La tendance fasciste qui est aujourd’hui communément mentionnée dans le courant dominant israélien a toujours fait partie intégrante du sionisme politique. Mais elle est aujourd’hui plus forte et plus audacieuse que jamais dans l’actuel gouvernement israélien, où des ministres de premier plan prônent ouvertement, encouragent ou soutiennent des théories ou des « solutions » génocidaires ou extrêmement violentes et racistes au « problème » indigène palestinien. [4]

Le kahanisme [5], qu’un rédacteur en chef de Haaretz qualifie de « variante juive du fascisme » [6], est désormais bien ancré dans le courant dominant et dans les hautes sphères du gouvernement, ce qui nous donne une occasion importante d’exposer les structures de l’oppression.

Tout État prétendument démocratique et respectueux du droit international, aussi hypocrite soit-il, aura beaucoup plus de mal que jamais, face à la résistance organisée et efficace du mouvement de solidarité grandissant, à défendre ses relations chaleureuses – complices – avec Israël, fondées sur le prétexte de « valeurs démocratiques communes ».
◇ ◇ ◇ ◇
— CONSIGNE DONNÉE 1 —
Recopiez à l'identique les lignes de la liste, depuis la ligne contenant « Screen dimensions: 1859x1195 » jusqu'à la fin de la liste, ces deux bornes comprises.
Le texte n'a aucun lien avec la liste.

(Entrées de position des éléments)
◇ ◇ ◇ ◇
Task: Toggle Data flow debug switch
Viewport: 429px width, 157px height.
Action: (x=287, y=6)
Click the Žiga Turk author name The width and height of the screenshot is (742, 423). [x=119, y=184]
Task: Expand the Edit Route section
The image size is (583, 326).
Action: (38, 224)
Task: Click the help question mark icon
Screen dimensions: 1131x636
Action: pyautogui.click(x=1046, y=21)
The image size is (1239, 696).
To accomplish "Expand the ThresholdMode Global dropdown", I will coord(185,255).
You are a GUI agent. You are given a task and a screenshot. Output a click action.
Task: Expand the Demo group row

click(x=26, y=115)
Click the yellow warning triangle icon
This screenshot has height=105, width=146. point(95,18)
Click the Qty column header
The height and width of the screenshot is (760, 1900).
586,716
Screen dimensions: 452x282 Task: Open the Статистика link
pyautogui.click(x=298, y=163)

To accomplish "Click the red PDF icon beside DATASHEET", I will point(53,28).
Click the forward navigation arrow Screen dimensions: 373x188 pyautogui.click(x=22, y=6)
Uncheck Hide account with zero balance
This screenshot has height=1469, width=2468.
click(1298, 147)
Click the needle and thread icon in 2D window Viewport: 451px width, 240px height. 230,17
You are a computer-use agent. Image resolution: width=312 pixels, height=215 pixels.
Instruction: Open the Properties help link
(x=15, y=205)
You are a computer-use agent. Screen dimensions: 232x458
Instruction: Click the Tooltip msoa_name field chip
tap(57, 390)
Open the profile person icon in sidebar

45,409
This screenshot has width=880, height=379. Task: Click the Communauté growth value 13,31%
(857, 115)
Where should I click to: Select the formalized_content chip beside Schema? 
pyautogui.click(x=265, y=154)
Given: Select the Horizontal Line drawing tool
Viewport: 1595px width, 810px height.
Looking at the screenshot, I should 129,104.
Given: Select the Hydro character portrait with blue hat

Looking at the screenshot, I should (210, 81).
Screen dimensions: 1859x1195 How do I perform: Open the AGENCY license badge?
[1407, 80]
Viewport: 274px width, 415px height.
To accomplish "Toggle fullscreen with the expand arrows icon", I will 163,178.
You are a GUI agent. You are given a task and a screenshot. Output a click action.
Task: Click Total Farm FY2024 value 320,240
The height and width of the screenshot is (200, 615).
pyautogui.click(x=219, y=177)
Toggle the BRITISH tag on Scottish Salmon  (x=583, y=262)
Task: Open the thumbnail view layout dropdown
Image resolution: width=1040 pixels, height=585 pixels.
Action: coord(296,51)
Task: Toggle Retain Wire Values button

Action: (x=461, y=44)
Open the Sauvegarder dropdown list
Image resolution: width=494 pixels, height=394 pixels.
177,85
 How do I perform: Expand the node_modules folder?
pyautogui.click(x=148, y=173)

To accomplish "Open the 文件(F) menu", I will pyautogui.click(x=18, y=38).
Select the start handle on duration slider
◇ ◇ ◇ ◇
— CONSIGNE DONNÉE 2 —
Reproduisez mot pour mot le passage du texte allant de « La tendance fasciste » à « structures de l’oppression. », s'il vous plaît.

— RÉPONSE ATTENDUE 1 —
Screen dimensions: 1859x1195 How do I perform: Open the AGENCY license badge?
[1407, 80]
Viewport: 274px width, 415px height.
To accomplish "Toggle fullscreen with the expand arrows icon", I will 163,178.
You are a GUI agent. You are given a task and a screenshot. Output a click action.
Task: Click Total Farm FY2024 value 320,240
The height and width of the screenshot is (200, 615).
pyautogui.click(x=219, y=177)
Toggle the BRITISH tag on Scottish Salmon  (x=583, y=262)
Task: Open the thumbnail view layout dropdown
Image resolution: width=1040 pixels, height=585 pixels.
Action: coord(296,51)
Task: Toggle Retain Wire Values button

Action: (x=461, y=44)
Open the Sauvegarder dropdown list
Image resolution: width=494 pixels, height=394 pixels.
177,85
 How do I perform: Expand the node_modules folder?
pyautogui.click(x=148, y=173)

To accomplish "Open the 文件(F) menu", I will pyautogui.click(x=18, y=38).
Select the start handle on duration slider

— RÉPONSE ATTENDUE 2 —
La tendance fasciste qui est aujourd’hui communément mentionnée dans le courant dominant israélien a toujours fait partie intégrante du sionisme politique. Mais elle est aujourd’hui plus forte et plus audacieuse que jamais dans l’actuel gouvernement israélien, où des ministres de premier plan prônent ouvertement, encouragent ou soutiennent des théories ou des « solutions » génocidaires ou extrêmement violentes et racistes au « problème » indigène palestinien. [4]

Le kahanisme [5], qu’un rédacteur en chef de Haaretz qualifie de « variante juive du fascisme » [6], est désormais bien ancré dans le courant dominant et dans les hautes sphères du gouvernement, ce qui nous donne une occasion importante d’exposer les structures de l’oppression.